The first thing I think is important to note is that having a single binary with all the "plugins" installed into it (whether they are the plugins that are being proposed, existing components or a combination of both) is actually really handy for most users as it means they don't have to worry about whether they've compiled the correct code and can just deploy a single binary/container. This is not, however, advocacy for keeping the status quo, and the point about OTEL Distros is very valid!

I have always appreciated the DataDog approach to plugins, which boils down to "You want to install it easily? You contribute upstream. You want something specific to you? Drop the code into this directory and we'll pick it up, but we won't support it". This approach gives the flexibility of custom plugins whilst maintaining plugin quality in the "core" repo.

The idea that a user could develop a plugin locally, run it on their own platform, and then contribute to "core" if they wanted to is a nice pattern, and it even allows folks to release plugins under their own github/NPM/whatever repo and have Grafana Agent "pick it up" from a directory on the filesystem if they want to use another license.

It does, however, mean that the agent needs to be able to load from disk at launch, and potentially be able to "reload" everything from disk whilst running depending on how advanced we want to make it.

Not sure if that makes sense, so ask any questions and I'll do my best to clarify! :laughing:

oferziss-armis commented 1 year ago

I'll give my 2 cents here as this kinda hit a soft spot for me recently.
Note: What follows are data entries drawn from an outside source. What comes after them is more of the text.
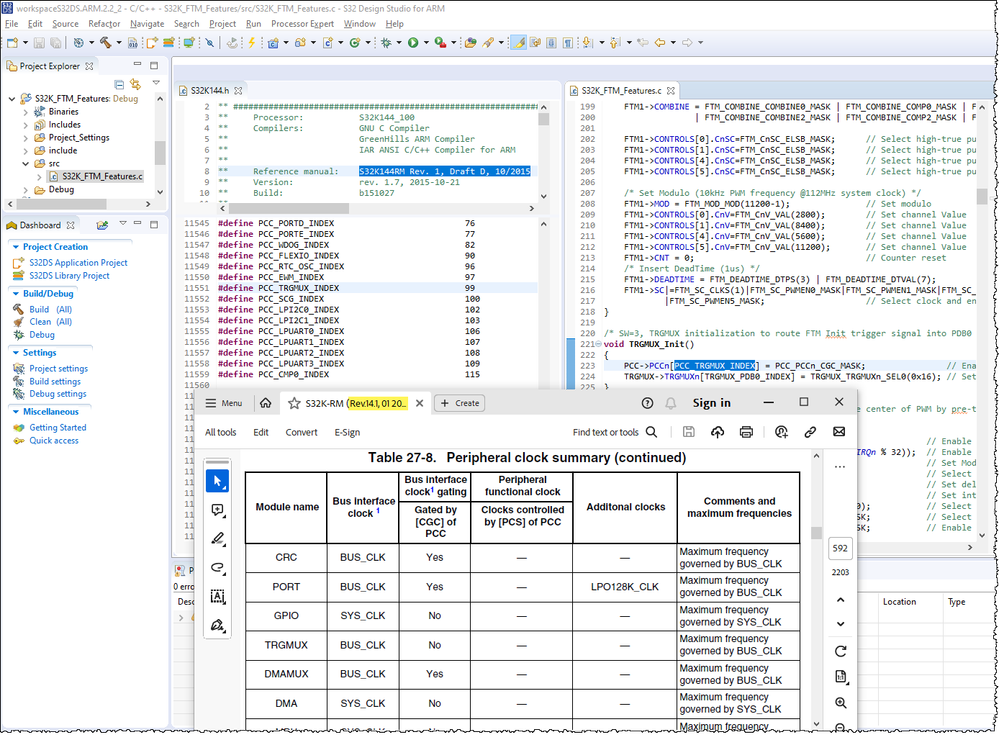Expand the Binaries node in project tree
The width and height of the screenshot is (999, 735).
tap(26, 112)
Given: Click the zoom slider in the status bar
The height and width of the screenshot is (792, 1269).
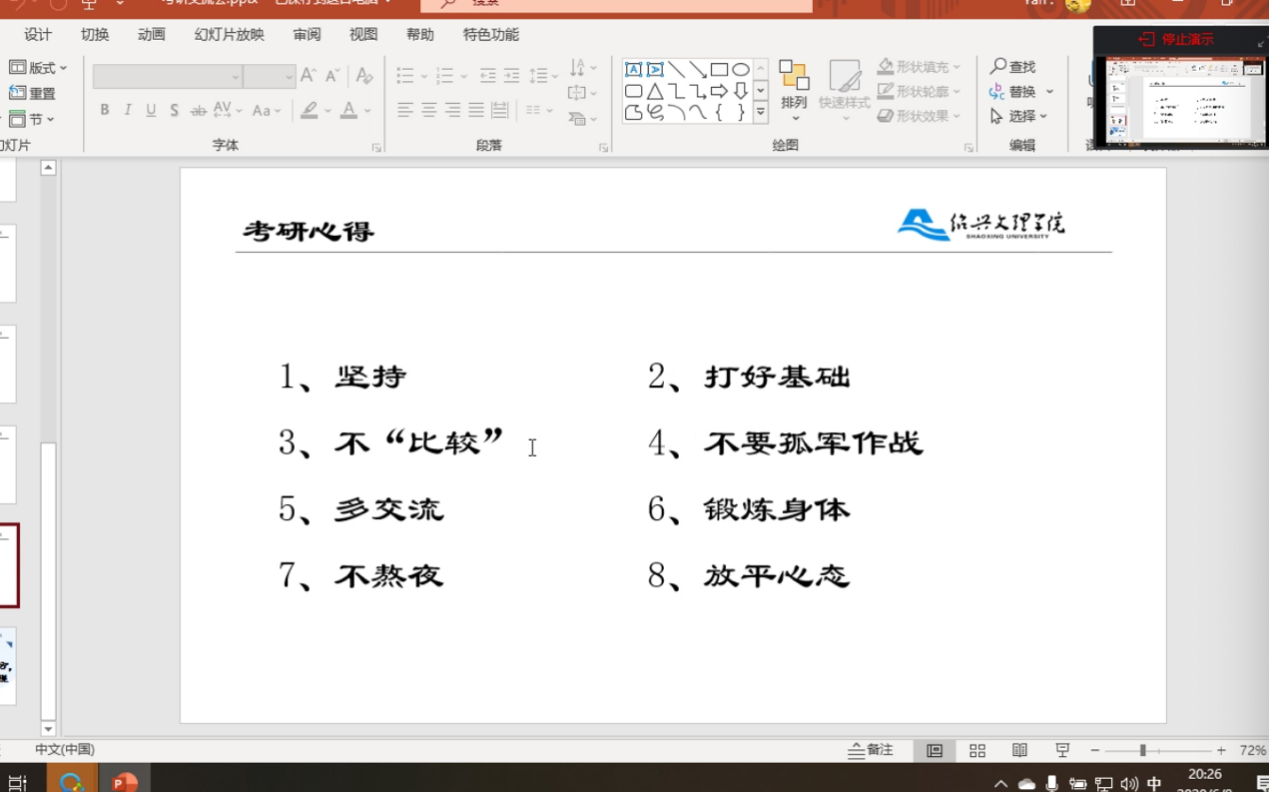Looking at the screenshot, I should pyautogui.click(x=1143, y=750).
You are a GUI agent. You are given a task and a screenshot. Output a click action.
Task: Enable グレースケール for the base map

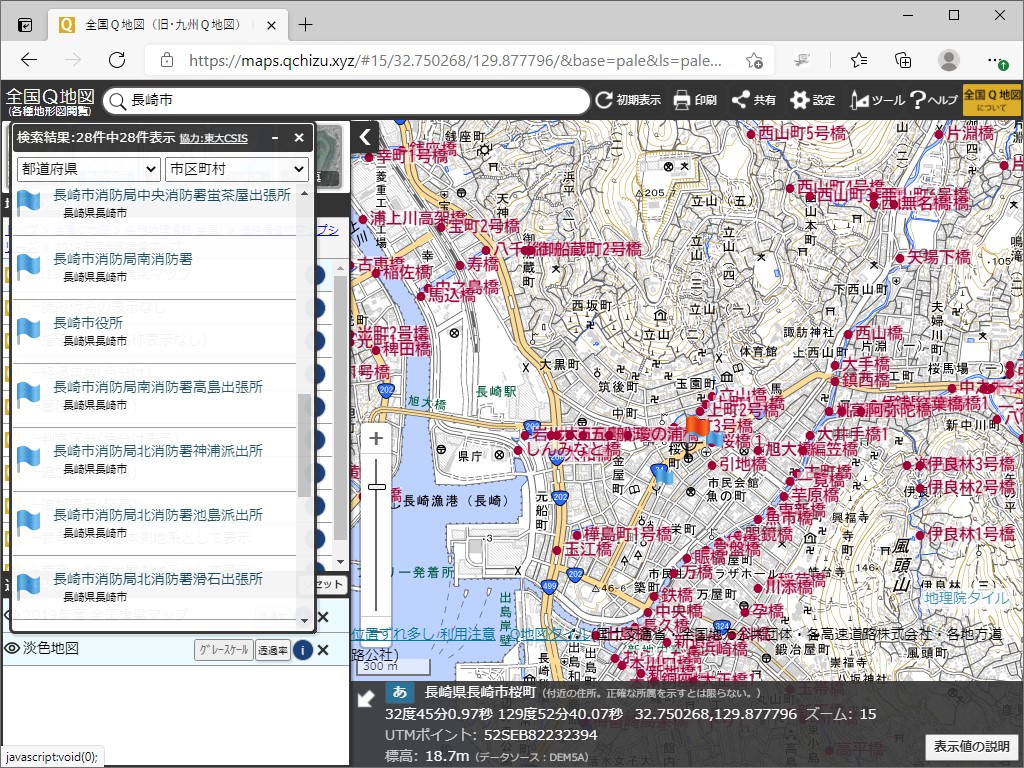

One could argue that the approach that open telemetry took with the official and contrib distro of their collector allowed vendors to provide support for their own specific platform. Making the collector as agnostic as can be. but in the reality of things, the freedom of users in way was greatly reduced.

Pros

Allowing plugins and extensions to be easily added opened up the community both individual OSS developers and vendors to extend the functionality, it preserved the ability to keep "core" support on the official collector and not be "cornered" into giving out a guarantee of support for components not developed and approved by the core community.

Cons

Allowing vendors to develop plugins which provide custom support for their platforms allow the vendors to start implementing logic and requirements which diverge from the Otel spec. this causes some issues as the vendor now requires the users to implement custom logic in their systems which essentially create a sort of vendor locking.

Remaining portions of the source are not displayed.